WORK INSTRUCTIONS: Among the lines below, keep only those from the one containing "[Volgen op Pinterest] (82, 2156)" through the one containing "[Nuove attrazioni turistiche", and reproduce them exactly.

SOURCE INFORMATION:
--- START ---

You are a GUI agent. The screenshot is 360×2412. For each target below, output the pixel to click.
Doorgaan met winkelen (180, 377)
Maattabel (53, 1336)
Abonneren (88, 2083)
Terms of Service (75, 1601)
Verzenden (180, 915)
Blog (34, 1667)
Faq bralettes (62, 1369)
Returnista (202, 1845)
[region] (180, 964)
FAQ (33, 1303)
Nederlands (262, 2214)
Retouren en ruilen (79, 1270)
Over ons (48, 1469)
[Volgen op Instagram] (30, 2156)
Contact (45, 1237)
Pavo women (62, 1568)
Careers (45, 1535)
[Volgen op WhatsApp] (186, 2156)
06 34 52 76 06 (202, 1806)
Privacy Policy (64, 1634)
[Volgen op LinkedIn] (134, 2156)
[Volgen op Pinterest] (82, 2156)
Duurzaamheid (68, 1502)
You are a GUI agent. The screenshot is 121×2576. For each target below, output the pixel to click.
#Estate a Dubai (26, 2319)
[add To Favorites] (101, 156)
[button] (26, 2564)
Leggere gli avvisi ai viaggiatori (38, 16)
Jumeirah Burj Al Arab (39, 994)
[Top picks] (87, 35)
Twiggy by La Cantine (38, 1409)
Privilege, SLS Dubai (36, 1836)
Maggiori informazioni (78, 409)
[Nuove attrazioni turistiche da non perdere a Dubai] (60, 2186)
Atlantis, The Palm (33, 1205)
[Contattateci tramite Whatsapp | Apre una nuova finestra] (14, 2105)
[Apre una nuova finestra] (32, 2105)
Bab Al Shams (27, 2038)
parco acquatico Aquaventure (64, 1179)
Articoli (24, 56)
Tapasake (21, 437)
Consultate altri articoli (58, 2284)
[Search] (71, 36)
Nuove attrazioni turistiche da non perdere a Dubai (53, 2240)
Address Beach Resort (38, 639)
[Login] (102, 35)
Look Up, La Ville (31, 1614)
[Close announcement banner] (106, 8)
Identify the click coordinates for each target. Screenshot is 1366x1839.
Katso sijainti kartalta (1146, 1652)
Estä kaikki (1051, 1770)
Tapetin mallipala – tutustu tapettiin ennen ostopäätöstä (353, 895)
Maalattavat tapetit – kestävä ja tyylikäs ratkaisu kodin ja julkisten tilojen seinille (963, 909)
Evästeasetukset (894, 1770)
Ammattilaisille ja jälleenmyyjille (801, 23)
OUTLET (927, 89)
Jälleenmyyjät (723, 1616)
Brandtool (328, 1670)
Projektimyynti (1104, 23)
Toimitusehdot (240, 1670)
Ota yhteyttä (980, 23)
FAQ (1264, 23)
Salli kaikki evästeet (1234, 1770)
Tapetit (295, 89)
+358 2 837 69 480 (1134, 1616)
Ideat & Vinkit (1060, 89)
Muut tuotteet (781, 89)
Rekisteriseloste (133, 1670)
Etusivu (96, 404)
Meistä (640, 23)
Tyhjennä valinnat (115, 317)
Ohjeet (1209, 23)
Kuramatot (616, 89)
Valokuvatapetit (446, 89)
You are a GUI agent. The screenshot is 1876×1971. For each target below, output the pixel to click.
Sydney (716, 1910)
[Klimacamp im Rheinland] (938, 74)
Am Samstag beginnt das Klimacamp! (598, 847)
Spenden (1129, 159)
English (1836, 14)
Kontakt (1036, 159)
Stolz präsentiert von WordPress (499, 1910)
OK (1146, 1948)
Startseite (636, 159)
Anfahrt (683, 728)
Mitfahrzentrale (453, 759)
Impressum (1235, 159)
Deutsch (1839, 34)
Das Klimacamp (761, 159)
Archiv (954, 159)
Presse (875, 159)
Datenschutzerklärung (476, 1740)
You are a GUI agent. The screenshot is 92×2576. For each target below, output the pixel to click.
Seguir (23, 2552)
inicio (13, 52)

--- END ---

THE ANSWER:
[Volgen op Pinterest] (82, 2156)
Duurzaamheid (68, 1502)
You are a GUI agent. The screenshot is 121×2576. For each target below, output the pixel to click.
#Estate a Dubai (26, 2319)
[add To Favorites] (101, 156)
[button] (26, 2564)
Leggere gli avvisi ai viaggiatori (38, 16)
Jumeirah Burj Al Arab (39, 994)
[Top picks] (87, 35)
Twiggy by La Cantine (38, 1409)
Privilege, SLS Dubai (36, 1836)
Maggiori informazioni (78, 409)
[Nuove attrazioni turistiche da non perdere a Dubai] (60, 2186)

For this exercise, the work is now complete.